(Stored items)
--*--

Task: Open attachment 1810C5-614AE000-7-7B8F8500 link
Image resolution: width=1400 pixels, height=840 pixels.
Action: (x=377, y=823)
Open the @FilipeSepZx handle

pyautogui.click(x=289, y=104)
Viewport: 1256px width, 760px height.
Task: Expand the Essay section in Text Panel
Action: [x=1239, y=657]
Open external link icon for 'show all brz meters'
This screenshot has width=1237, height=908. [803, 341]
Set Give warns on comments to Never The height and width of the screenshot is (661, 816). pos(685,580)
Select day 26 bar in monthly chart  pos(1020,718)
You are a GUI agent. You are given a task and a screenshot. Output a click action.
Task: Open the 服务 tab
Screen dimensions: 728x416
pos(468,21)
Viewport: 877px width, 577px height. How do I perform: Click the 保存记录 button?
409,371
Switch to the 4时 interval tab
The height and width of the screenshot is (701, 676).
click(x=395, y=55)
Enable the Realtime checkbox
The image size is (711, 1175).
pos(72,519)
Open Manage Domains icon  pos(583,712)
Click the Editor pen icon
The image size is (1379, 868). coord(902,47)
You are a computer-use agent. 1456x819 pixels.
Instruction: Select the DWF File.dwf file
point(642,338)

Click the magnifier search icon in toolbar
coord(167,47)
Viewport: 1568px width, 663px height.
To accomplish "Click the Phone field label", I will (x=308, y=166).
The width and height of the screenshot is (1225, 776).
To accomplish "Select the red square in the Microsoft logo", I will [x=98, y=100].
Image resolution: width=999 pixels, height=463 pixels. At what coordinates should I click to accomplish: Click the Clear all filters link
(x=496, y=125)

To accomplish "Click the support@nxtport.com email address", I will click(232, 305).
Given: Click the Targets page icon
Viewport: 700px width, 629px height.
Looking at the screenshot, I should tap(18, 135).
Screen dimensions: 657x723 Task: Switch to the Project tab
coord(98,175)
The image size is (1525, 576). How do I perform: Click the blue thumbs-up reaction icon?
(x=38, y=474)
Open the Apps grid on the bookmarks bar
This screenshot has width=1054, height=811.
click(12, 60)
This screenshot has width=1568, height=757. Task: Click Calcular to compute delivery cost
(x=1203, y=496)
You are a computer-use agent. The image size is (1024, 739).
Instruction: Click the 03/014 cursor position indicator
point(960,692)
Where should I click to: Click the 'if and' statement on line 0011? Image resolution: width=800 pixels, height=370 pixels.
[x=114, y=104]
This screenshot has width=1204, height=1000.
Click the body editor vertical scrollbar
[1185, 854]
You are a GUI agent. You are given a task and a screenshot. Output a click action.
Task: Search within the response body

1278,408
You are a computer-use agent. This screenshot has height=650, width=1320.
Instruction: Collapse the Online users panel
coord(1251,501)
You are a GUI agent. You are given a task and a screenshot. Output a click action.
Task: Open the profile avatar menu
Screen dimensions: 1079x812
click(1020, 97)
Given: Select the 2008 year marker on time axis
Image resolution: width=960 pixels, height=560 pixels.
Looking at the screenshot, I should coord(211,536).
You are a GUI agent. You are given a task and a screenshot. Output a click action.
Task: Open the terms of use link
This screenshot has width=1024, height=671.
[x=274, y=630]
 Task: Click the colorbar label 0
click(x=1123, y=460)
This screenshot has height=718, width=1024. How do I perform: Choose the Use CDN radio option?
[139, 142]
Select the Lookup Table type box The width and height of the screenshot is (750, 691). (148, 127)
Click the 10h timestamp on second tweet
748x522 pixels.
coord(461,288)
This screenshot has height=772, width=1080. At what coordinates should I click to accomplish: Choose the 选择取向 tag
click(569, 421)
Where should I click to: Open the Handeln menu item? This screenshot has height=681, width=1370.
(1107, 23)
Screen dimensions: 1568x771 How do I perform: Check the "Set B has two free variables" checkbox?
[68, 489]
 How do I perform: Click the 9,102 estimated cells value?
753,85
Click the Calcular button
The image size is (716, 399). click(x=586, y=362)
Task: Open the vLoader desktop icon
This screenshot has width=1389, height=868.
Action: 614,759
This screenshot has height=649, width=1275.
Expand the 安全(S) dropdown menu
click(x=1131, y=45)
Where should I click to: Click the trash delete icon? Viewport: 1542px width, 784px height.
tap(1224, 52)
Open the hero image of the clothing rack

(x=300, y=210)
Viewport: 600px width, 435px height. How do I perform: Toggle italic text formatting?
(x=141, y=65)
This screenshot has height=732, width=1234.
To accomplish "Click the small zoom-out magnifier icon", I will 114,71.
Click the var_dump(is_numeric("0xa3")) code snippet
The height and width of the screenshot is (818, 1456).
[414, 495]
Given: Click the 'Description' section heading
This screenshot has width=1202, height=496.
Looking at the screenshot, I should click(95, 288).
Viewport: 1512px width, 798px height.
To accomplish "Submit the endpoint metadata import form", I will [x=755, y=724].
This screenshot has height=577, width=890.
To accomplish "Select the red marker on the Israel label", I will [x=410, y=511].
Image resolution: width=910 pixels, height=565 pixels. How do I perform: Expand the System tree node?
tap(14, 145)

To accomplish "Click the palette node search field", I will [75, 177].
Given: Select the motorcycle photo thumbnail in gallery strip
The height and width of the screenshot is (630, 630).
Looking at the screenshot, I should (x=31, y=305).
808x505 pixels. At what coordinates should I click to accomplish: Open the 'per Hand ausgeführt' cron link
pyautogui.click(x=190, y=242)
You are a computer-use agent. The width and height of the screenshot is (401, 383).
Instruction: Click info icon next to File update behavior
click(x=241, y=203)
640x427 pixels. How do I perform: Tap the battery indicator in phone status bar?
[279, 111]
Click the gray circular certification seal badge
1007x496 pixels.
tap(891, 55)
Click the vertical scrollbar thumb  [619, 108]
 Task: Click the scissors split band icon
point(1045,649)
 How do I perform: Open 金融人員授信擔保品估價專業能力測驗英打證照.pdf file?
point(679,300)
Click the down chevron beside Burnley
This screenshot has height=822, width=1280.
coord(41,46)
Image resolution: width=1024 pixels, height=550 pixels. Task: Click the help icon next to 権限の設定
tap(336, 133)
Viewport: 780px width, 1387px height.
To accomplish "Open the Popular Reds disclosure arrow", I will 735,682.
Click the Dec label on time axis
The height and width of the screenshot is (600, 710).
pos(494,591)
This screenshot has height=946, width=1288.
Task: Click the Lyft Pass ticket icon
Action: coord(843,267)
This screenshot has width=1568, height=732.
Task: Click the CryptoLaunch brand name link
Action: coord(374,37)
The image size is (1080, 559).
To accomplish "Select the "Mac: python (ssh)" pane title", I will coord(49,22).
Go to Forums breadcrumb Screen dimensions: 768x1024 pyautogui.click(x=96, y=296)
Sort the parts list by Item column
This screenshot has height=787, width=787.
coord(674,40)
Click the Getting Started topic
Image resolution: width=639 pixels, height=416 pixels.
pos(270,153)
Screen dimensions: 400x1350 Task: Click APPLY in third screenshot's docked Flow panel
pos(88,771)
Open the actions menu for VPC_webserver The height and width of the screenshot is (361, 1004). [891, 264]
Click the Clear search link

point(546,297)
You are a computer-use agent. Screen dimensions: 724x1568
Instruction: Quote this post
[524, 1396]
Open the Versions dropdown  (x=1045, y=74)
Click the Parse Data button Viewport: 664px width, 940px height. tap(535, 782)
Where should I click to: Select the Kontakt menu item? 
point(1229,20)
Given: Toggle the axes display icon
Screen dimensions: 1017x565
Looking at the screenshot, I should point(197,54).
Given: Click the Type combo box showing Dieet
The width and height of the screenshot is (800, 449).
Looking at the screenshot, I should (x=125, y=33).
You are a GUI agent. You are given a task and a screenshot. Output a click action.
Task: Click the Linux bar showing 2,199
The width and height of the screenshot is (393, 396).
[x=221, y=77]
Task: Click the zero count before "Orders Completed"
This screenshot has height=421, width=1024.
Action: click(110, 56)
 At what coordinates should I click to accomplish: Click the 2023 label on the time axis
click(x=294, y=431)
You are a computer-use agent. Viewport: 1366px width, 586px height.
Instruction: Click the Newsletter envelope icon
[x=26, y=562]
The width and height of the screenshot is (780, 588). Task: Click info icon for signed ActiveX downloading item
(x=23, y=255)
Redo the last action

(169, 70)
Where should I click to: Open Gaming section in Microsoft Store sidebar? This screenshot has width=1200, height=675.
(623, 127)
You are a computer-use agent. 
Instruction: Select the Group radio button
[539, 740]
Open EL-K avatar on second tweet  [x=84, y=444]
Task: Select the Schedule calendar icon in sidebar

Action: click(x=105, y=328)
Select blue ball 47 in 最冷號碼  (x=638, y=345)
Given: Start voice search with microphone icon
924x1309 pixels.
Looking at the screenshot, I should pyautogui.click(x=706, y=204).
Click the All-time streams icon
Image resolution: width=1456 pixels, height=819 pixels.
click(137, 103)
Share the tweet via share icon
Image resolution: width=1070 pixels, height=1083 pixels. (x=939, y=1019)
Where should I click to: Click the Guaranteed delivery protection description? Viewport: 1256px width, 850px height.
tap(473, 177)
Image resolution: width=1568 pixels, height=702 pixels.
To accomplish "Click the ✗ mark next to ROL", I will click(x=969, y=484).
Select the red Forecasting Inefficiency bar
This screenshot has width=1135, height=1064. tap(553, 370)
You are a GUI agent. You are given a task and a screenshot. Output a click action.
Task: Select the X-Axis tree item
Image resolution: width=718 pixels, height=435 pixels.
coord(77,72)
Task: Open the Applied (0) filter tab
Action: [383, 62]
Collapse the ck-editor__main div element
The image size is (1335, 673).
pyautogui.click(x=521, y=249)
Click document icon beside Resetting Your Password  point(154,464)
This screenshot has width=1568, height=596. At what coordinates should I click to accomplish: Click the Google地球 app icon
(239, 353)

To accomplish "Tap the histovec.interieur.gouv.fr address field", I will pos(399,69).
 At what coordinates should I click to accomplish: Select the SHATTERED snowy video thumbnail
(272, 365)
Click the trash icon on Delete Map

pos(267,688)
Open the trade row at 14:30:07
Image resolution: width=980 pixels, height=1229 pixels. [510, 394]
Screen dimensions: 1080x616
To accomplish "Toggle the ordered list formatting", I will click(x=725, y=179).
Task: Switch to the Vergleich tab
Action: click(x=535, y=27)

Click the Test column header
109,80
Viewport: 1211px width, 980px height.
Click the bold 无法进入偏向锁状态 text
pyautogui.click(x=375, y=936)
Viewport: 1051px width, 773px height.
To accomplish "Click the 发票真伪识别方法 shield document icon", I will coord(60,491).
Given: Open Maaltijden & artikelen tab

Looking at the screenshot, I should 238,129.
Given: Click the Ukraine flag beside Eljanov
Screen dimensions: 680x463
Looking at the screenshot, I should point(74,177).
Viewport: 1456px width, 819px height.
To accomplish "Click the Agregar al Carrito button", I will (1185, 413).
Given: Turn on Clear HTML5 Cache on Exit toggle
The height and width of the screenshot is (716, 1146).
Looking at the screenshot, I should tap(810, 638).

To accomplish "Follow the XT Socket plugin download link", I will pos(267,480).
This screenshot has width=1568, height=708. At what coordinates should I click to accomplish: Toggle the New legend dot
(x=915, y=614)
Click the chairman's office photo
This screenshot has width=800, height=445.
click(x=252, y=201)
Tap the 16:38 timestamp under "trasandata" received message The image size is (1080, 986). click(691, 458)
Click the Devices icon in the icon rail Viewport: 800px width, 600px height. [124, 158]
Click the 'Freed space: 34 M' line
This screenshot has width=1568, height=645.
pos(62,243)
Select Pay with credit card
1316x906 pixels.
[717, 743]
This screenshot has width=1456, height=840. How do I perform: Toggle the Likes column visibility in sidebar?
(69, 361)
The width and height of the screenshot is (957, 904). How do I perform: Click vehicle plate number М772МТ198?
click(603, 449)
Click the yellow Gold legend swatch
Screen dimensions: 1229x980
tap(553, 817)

--*--

=== Your task ===
All that is wanted is a faithful reproduction of the line above with "Screen dimensions: 400x1350", the line with "You are a computer-use agent. Screen", and every line in between.

=== Written response ===
Screen dimensions: 400x1350 Task: Click APPLY in third screenshot's docked Flow panel
pos(88,771)
Open the actions menu for VPC_webserver The height and width of the screenshot is (361, 1004). [891, 264]
Click the Clear search link

point(546,297)
You are a computer-use agent. Screen dimensions: 724x1568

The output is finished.